── Records provided

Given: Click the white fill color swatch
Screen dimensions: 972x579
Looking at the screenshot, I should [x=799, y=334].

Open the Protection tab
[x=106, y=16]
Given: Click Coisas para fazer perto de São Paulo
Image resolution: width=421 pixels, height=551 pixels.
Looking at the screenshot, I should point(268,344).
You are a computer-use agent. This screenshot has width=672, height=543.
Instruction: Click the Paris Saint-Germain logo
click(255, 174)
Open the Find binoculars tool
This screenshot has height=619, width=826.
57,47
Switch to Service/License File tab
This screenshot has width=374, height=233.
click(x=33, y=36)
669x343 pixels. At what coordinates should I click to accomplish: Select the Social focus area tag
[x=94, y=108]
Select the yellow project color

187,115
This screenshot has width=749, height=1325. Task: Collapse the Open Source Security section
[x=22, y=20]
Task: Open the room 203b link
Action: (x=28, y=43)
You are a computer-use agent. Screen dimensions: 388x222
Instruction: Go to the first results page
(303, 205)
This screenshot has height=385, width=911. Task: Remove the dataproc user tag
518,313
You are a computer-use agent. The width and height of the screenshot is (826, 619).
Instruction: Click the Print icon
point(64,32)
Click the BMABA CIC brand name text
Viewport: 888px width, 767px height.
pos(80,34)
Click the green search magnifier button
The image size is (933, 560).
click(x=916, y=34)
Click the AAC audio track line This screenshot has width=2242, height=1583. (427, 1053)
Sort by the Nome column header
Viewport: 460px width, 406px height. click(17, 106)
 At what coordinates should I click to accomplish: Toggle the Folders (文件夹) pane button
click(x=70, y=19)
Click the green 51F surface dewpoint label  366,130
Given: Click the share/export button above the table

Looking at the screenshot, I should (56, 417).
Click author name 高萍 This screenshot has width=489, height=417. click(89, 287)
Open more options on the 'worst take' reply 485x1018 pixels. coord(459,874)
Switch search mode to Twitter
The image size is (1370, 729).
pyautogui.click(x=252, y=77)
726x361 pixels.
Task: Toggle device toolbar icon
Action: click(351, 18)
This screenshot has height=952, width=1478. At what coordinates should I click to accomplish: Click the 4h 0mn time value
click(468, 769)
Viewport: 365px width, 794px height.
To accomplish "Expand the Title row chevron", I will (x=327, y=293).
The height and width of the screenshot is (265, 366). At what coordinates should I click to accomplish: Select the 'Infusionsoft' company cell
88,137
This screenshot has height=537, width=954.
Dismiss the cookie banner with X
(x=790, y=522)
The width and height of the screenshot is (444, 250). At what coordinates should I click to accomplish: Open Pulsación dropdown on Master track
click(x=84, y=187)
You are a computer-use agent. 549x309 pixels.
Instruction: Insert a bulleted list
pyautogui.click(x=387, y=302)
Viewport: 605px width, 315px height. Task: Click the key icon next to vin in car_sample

────

**Task brief:**
Lay out every line of the material above as a numbered list, leaving out the blank lines.

**Solution to the problem:**
1. Given: Click the white fill color swatch
2. Screen dimensions: 972x579
3. Looking at the screenshot, I should [x=799, y=334].
4. Open the Protection tab
5. [x=106, y=16]
6. Given: Click Coisas para fazer perto de São Paulo
7. Image resolution: width=421 pixels, height=551 pixels.
8. Looking at the screenshot, I should point(268,344).
9. You are a computer-use agent. This screenshot has width=672, height=543.
10. Instruction: Click the Paris Saint-Germain logo
11. click(255, 174)
12. Open the Find binoculars tool
13. This screenshot has height=619, width=826.
14. 57,47
15. Switch to Service/License File tab
16. This screenshot has width=374, height=233.
17. click(x=33, y=36)
18. 669x343 pixels. At what coordinates should I click to accomplish: Select the Social focus area tag
19. [x=94, y=108]
20. Select the yellow project color
21. 187,115
22. This screenshot has width=749, height=1325. Task: Collapse the Open Source Security section
23. [x=22, y=20]
24. Task: Open the room 203b link
25. Action: (x=28, y=43)
26. You are a computer-use agent. Screen dimensions: 388x222
27. Instruction: Go to the first results page
28. (303, 205)
29. This screenshot has height=385, width=911. Task: Remove the dataproc user tag
30. 518,313
31. You are a computer-use agent. The width and height of the screenshot is (826, 619).
32. Instruction: Click the Print icon
33. point(64,32)
34. Click the BMABA CIC brand name text
35. Viewport: 888px width, 767px height.
36. pos(80,34)
37. Click the green search magnifier button
38. The image size is (933, 560).
39. click(x=916, y=34)
40. Click the AAC audio track line This screenshot has width=2242, height=1583. (427, 1053)
41. Sort by the Nome column header
42. Viewport: 460px width, 406px height. click(17, 106)
43.  At what coordinates should I click to accomplish: Toggle the Folders (文件夹) pane button
44. click(x=70, y=19)
45. Click the green 51F surface dewpoint label  366,130
46. Given: Click the share/export button above the table
47. Looking at the screenshot, I should (56, 417).
48. Click author name 高萍 This screenshot has width=489, height=417. click(89, 287)
49. Open more options on the 'worst take' reply 485x1018 pixels. coord(459,874)
50. Switch search mode to Twitter
51. The image size is (1370, 729).
52. pyautogui.click(x=252, y=77)
53. 726x361 pixels.
54. Task: Toggle device toolbar icon
55. Action: click(351, 18)
56. This screenshot has height=952, width=1478. At what coordinates should I click to accomplish: Click the 4h 0mn time value
57. click(468, 769)
58. Viewport: 365px width, 794px height.
59. To accomplish "Expand the Title row chevron", I will (x=327, y=293).
60. The height and width of the screenshot is (265, 366). At what coordinates should I click to accomplish: Select the 'Infusionsoft' company cell
61. 88,137
62. This screenshot has height=537, width=954.
63. Dismiss the cookie banner with X
64. (x=790, y=522)
65. The width and height of the screenshot is (444, 250). At what coordinates should I click to accomplish: Open Pulsación dropdown on Master track
66. click(x=84, y=187)
67. You are a computer-use agent. 549x309 pixels.
68. Instruction: Insert a bulleted list
69. pyautogui.click(x=387, y=302)
70. Viewport: 605px width, 315px height. Task: Click the key icon next to vin in car_sample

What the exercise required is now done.